小倉遊亀(おぐらゆき、1895-2000)は現在の滋賀県大津市に生まれ、奈良女子高等師範学校(現・奈良女子大学)に学び、1920年、大磯に住む安田靫彦に師事し本格的に日本画家として歩み始めます。1926年から再興院展に入選を重ね、1932年に女性初の日本美術院同人に推挙されました。厳しい精神修養と、アンリ・マティスなど近代絵画の影響を受け、理想を内に秘め、かつ慈愛に満ちた人物や静物へのまなざしが感じられる独自の画境をうちたてました。1954年第4回上村松園賞、翌年芸能選奨美術部門文部大臣賞、1962年日本芸術院賞受賞、1980年文化勲章受章へと結実し、1990年から日本美術院理事長の重責を担うなど目覚ましい活躍を重ねました。また1938年に山岡鉄舟の高弟、小倉鉄樹と結婚したのち、北鎌倉に移居して制作に邁進しました。

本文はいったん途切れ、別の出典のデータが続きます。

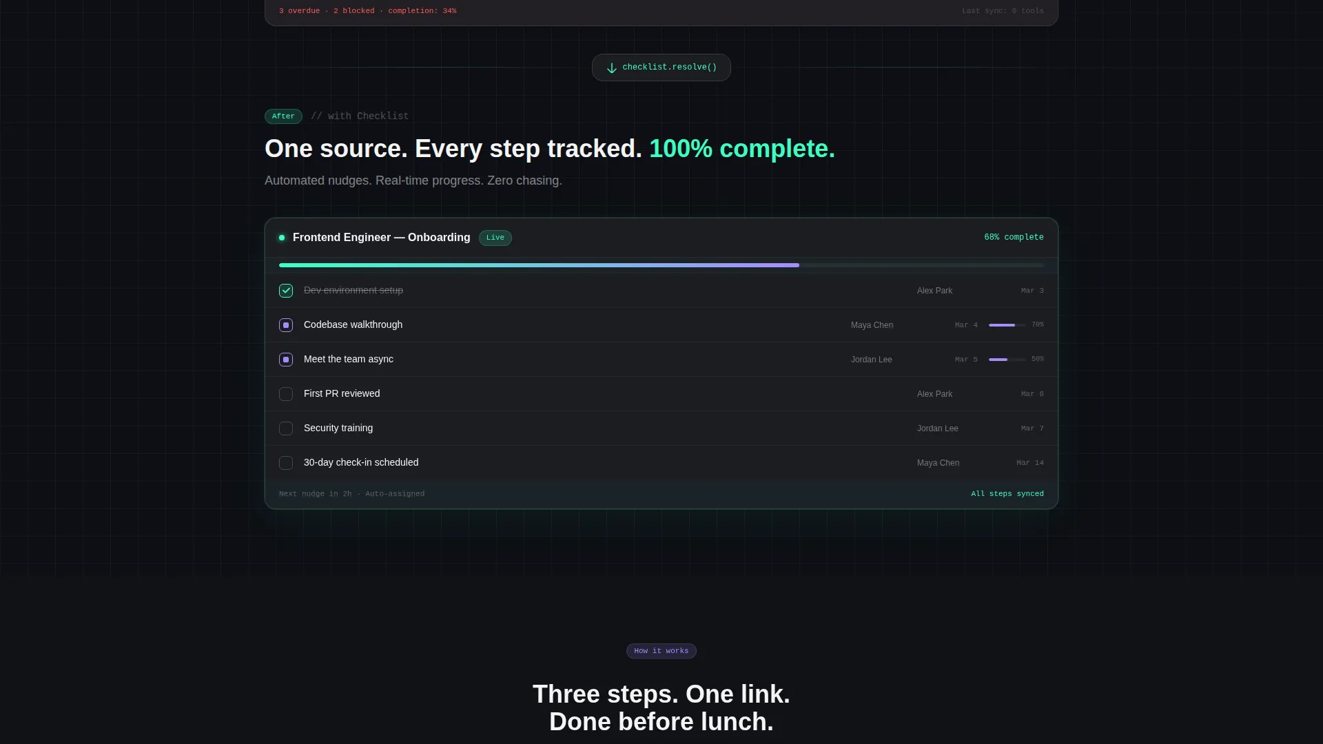
Task: Click the Mar 14 due date
Action: (x=1030, y=463)
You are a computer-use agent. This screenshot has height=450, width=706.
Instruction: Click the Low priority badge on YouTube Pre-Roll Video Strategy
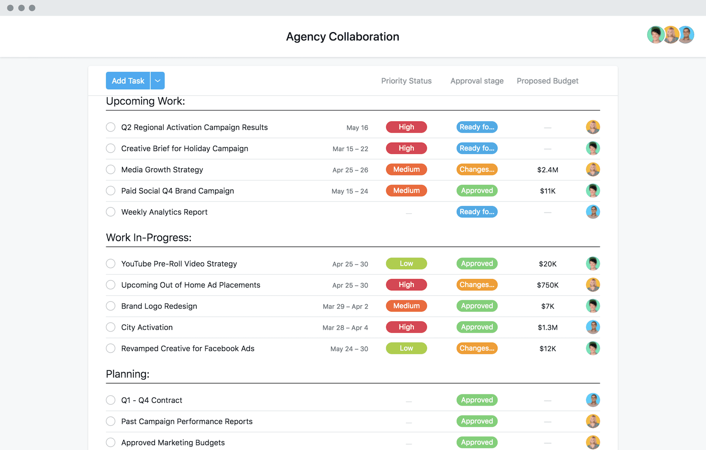(x=406, y=263)
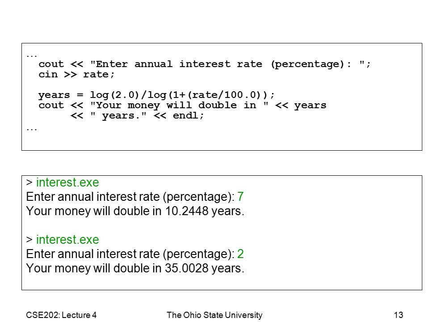429x322 pixels.
Task: Select the green input value 7
Action: (x=240, y=197)
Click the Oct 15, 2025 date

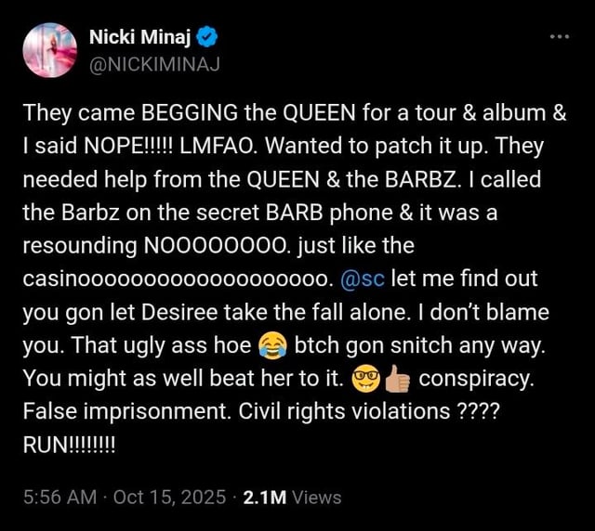(169, 497)
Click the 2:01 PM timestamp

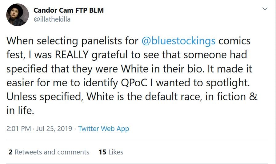[18, 129]
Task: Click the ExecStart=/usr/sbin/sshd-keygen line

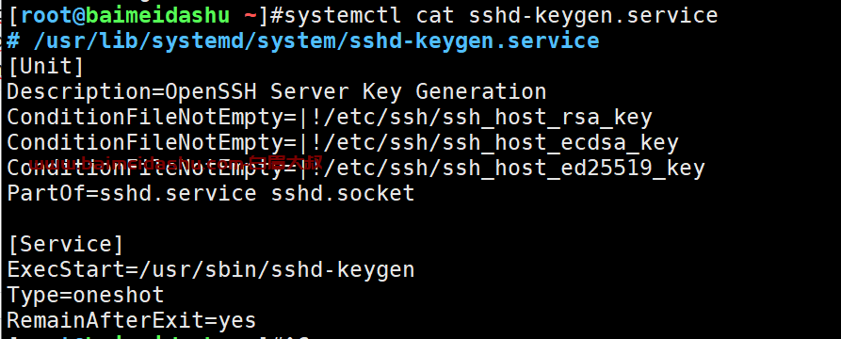Action: point(210,270)
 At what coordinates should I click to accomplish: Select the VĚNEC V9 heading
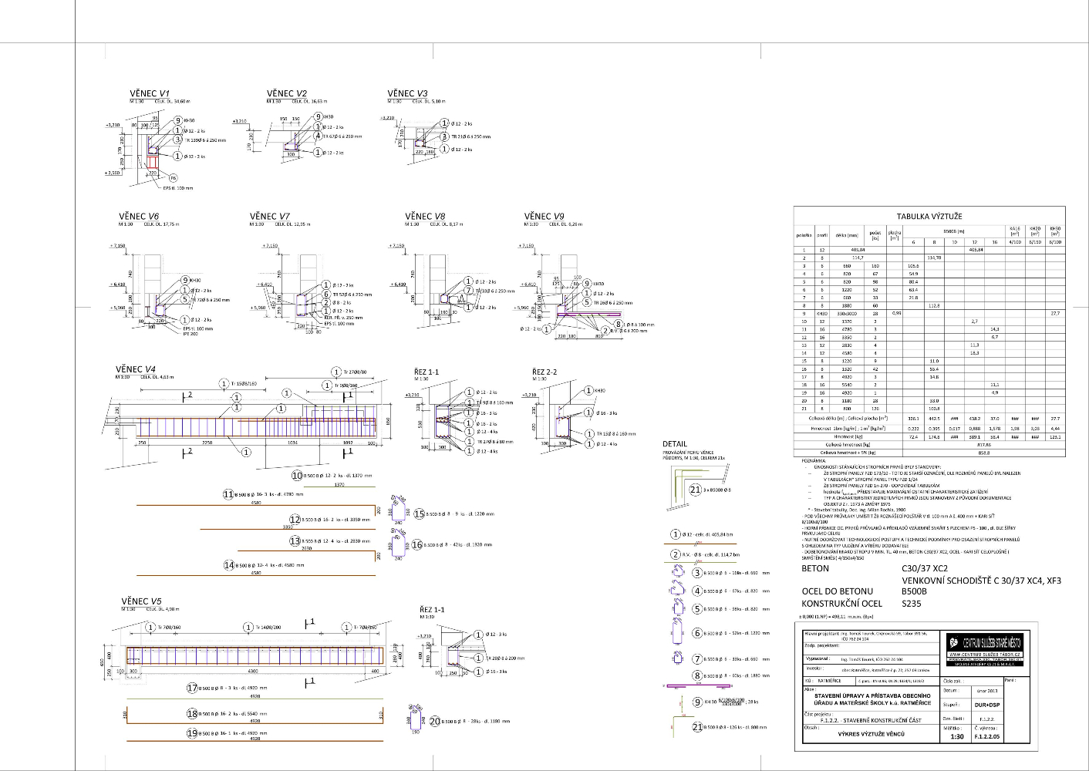pos(544,217)

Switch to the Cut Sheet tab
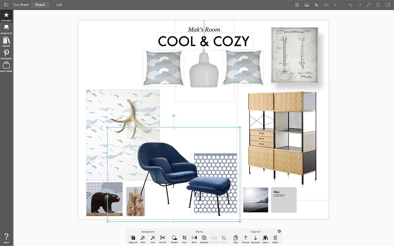click(x=21, y=5)
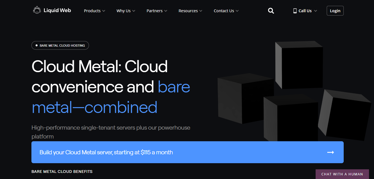The image size is (374, 179).
Task: Click the Call Us label text
Action: tap(305, 11)
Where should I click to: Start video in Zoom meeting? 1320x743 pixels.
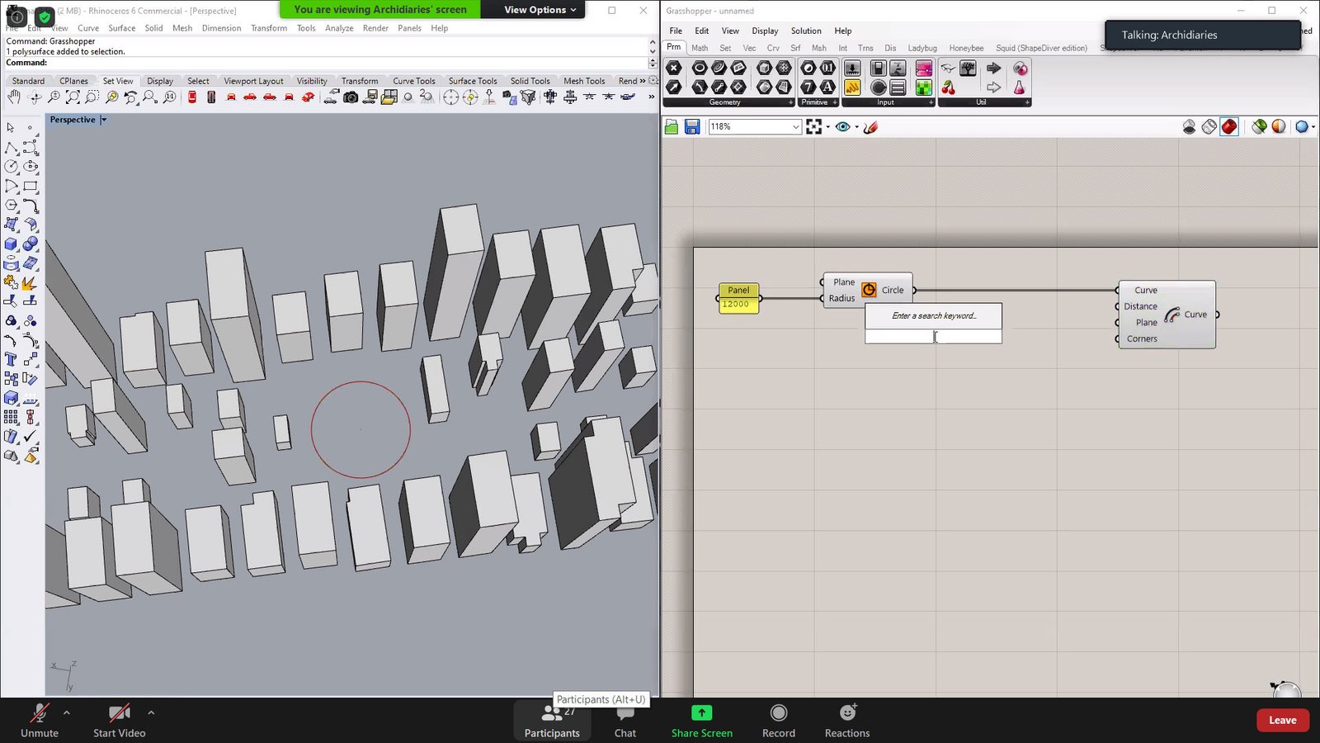tap(119, 720)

現代的で清新な作品には、作家がたどり着いた美の本質が表れ、巧みな構成や色彩には爽やかな生命の輝きが見られます。
本展では、初期から晩年までの代表作および挿絵類や愛蔵の陶磁器など約120点により、75年の気貴い画業の高みを紹介します。神奈川県内では2001年の鎌倉芸術館での追悼展以来17年ぶりとなる本格的な回顧展となります。清新で明るく、われわれの心をとらえてやまない珠玉の作品をお楽しみください。